Postkarte: Phantom des Schattens
Wenn ein Teil unseres Körpers aus irgendeinem Grund fehlt, sei es seelisch oder körperlich, kippt auch die ganze Wahrnehmung von uns selbst, aber auch die Wahrnehmung unseres Körpers. Meist wollen wir einfach sein wie alle anderen. 0815 eben. Ist dies nicht der Fall, folgt perturbata (lat. verwirrt, verstört). Meist können wir mit einem gesunden Selbstvertrauen und Selbstkonzept damit umgehen.
Jeder Mensch ist ein Individuum und gut so, wie man ist. Und trotzdem gibt es Extremsituationen, in denen selbst der tapferste Mensch ins Wanken gerät.
Bei der Betrachtung des Schattens mit den fehlenden Gliedmassen kam mir der grauslige Gedanke: Was ist, wenn ich plötzlich eine meiner Gliedmassen nicht mehr hätte? Durch einen Unfall, eine Krankheit oder eine Massnahme, die es erfordern würde, eine meiner Gliedmassen zu amputieren?
Käme ich zurecht?
Es würde mir nichts anderes übrig bleiben.

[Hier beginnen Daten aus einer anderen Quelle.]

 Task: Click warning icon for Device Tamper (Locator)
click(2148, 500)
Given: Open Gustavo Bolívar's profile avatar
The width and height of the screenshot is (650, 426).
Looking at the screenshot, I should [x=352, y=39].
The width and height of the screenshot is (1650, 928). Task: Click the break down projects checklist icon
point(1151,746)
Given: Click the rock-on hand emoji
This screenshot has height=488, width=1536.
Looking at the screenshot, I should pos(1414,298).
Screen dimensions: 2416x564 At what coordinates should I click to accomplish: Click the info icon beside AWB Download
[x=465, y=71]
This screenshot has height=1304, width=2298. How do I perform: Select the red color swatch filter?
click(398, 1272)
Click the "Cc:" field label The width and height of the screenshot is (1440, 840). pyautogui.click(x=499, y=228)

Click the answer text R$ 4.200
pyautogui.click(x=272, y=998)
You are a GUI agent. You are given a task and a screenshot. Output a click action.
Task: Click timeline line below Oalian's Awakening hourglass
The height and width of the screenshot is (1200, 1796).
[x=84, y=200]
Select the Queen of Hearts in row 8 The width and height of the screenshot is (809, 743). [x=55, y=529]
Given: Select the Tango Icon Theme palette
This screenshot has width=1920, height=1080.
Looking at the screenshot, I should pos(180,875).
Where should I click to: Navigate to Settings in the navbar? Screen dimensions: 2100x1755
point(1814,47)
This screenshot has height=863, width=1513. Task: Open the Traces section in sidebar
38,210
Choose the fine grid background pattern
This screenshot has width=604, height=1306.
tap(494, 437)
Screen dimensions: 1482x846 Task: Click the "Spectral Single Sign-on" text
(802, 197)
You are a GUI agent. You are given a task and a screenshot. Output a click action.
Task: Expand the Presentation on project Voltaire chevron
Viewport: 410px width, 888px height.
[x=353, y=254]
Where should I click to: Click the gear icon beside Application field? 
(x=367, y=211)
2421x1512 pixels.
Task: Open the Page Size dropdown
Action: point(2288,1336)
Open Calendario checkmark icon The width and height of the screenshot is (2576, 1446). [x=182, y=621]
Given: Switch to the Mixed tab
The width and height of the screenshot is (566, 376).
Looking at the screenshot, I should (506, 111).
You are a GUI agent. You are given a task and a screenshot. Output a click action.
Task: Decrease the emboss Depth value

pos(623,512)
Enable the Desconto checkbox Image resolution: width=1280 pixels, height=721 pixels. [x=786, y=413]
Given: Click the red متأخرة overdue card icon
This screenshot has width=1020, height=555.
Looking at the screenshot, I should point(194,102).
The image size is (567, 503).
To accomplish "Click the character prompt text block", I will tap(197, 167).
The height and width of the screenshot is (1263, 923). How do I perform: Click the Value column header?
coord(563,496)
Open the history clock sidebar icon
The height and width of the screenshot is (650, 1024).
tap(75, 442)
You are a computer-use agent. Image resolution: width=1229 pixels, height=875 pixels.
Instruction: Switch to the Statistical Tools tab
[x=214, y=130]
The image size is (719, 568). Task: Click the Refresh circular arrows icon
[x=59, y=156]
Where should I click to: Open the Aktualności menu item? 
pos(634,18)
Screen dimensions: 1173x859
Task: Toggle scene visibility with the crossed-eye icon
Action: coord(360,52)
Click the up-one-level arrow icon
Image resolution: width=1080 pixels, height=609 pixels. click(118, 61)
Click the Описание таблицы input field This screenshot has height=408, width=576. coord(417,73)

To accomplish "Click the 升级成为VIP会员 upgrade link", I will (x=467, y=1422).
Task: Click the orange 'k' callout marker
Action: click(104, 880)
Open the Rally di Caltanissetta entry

Aber so einfach würde es mein Körper wohl nicht akzeptieren wollen.
Da wäre als erstes mein Erscheinungsbild, das mir plötzlich unnatürlich und verzerrt erscheinen würde.
Daraufhin mein Selbstvertrauen, wenn ich das Gefühl hätte, dass der Rest der Menschheit mich mustern würde. Aus Mitleid, Sensationslust oder gar Ekel?
Wenn nun ich selbst und meine Mitmenschen daran leiden, gibt mir der Körper vermutlich noch den Rest. Wer hat nicht schon einmal etwas von Phantomschmerzen gehört? Die Wunde ist bereits verheilt, dennoch meint der Körper, dass es immer noch da ist, und sendet Schmerzgefühle – welch ein Albtraum.
Ein Albtraum der bei mir zum Glück nur beim Anblick meines Schattens für einen kurzen Moment ausgelöst wird – nur ein kurzer Moment der Verwirrung des Anblicks meines sonst vollständigen 0815 Schattens.